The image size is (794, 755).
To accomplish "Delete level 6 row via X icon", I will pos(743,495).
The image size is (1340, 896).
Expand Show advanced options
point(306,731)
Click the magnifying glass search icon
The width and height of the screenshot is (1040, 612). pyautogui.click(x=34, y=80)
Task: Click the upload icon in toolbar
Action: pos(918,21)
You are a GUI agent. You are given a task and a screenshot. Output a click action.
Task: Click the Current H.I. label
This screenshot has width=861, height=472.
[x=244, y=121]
----------------
= To do =
After locating the line containing "The image size is (1340, 896).", write out that line and all remaining lines of the records exactly, with nothing added.

= Response for this exercise =
The image size is (1340, 896).
Expand Show advanced options
point(306,731)
Click the magnifying glass search icon
The width and height of the screenshot is (1040, 612). pyautogui.click(x=34, y=80)
Task: Click the upload icon in toolbar
Action: pos(918,21)
You are a GUI agent. You are given a task and a screenshot. Output a click action.
Task: Click the Current H.I. label
This screenshot has width=861, height=472.
[x=244, y=121]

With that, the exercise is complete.